───── Listed records
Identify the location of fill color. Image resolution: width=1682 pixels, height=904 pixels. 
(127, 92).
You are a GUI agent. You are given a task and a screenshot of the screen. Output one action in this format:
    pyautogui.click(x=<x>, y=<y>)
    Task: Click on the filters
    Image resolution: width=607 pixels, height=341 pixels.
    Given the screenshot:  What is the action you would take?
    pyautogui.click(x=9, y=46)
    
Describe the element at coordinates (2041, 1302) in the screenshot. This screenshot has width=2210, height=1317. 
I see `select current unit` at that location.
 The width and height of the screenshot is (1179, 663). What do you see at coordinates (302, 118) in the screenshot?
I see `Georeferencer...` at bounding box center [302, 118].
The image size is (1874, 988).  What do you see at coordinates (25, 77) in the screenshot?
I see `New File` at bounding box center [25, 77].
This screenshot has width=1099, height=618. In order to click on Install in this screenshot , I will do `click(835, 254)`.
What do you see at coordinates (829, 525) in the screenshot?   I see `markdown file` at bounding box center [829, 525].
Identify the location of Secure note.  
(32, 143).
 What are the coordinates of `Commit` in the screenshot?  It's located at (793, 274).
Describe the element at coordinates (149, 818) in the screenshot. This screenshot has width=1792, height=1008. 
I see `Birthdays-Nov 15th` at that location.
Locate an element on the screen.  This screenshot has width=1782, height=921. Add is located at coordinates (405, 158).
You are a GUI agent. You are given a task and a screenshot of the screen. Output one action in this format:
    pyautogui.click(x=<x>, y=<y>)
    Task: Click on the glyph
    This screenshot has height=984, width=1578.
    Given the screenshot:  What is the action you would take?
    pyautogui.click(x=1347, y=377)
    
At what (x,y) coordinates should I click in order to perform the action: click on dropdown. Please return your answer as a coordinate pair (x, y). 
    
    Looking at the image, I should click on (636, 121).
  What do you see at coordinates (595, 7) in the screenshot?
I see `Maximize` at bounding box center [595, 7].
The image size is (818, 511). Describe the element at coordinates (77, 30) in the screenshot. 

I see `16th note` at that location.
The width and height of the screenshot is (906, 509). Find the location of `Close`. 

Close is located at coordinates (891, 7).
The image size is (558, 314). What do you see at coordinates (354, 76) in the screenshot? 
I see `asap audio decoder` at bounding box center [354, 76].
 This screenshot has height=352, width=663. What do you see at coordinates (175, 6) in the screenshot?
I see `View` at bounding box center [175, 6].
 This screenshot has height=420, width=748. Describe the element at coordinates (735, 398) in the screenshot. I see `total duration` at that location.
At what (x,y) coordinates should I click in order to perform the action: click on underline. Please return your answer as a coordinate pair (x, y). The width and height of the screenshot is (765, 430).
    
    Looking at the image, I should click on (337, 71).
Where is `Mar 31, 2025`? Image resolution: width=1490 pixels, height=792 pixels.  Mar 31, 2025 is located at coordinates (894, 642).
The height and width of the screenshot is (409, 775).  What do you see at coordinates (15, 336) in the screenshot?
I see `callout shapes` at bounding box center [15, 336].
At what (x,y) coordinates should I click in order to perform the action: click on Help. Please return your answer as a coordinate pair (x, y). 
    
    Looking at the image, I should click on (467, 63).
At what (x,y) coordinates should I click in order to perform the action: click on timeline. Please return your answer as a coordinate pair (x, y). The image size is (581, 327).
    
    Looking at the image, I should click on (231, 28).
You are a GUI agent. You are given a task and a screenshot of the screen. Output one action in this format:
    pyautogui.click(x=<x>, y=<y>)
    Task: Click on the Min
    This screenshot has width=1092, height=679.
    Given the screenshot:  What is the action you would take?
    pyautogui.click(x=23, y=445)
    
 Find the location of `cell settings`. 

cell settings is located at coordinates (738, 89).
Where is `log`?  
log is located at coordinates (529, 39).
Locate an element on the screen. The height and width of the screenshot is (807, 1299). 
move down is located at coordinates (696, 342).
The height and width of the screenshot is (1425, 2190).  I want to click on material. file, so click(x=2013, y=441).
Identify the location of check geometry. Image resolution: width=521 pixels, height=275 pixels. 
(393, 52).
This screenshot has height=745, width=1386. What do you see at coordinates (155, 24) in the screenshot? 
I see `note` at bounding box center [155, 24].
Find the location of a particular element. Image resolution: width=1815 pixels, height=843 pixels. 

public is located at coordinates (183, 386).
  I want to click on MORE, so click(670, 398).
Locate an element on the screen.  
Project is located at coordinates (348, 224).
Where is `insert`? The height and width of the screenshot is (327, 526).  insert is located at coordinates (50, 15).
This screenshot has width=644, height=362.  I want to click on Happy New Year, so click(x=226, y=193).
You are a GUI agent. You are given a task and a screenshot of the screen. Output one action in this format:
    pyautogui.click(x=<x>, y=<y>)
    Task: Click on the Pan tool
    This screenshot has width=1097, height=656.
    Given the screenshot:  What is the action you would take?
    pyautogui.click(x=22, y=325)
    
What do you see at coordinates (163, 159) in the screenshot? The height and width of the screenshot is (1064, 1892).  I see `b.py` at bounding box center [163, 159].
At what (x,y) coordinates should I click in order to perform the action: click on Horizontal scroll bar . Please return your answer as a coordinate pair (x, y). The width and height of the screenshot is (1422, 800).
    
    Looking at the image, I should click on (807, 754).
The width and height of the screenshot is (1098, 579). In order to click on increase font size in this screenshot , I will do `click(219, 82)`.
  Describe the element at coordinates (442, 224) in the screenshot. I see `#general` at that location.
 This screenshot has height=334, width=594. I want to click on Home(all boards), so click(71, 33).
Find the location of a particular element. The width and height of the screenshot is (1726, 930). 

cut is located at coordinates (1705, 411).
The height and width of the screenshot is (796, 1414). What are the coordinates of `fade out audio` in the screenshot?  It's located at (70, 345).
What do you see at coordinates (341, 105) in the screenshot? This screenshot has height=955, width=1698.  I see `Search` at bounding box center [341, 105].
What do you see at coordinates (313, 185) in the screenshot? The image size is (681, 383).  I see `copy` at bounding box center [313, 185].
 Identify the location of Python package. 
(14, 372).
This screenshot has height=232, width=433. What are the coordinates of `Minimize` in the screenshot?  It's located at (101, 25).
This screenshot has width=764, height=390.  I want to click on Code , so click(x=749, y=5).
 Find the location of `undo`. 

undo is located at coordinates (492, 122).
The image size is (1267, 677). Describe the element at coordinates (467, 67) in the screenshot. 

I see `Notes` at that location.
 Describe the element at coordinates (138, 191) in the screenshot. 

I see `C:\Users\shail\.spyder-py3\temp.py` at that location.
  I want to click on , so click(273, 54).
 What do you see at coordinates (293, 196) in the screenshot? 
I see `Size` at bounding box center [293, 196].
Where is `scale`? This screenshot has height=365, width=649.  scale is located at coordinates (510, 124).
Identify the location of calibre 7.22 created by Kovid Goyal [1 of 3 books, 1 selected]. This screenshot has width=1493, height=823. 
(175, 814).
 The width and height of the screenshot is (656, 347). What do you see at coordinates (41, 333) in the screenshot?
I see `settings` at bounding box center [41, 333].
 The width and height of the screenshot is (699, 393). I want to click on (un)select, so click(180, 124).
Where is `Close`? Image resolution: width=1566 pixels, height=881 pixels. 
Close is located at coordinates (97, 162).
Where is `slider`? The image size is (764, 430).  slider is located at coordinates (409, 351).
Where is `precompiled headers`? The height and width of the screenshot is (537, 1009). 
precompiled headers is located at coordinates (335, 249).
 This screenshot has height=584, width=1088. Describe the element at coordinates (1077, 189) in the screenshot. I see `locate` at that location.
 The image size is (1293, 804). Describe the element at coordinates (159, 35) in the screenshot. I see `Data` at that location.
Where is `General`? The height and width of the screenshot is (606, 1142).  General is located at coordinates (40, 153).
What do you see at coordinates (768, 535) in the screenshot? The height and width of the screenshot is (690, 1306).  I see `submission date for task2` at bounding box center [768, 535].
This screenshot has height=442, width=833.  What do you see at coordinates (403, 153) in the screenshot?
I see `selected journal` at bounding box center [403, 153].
──────────
• What you will do: Rewrite the entries from the line with "The width and height of the screenshot is (906, 509)." up to and including the line with "This screenshot has height=420, width=748.", changing "Find the location of" to "Locate" and leaving all else unchanged.

• Final answer:
The width and height of the screenshot is (906, 509). Locate `Close`. 

Close is located at coordinates (891, 7).
The image size is (558, 314). What do you see at coordinates (354, 76) in the screenshot? 
I see `asap audio decoder` at bounding box center [354, 76].
 This screenshot has height=352, width=663. What do you see at coordinates (175, 6) in the screenshot?
I see `View` at bounding box center [175, 6].
 This screenshot has height=420, width=748. Describe the element at coordinates (735, 398) in the screenshot. I see `total duration` at that location.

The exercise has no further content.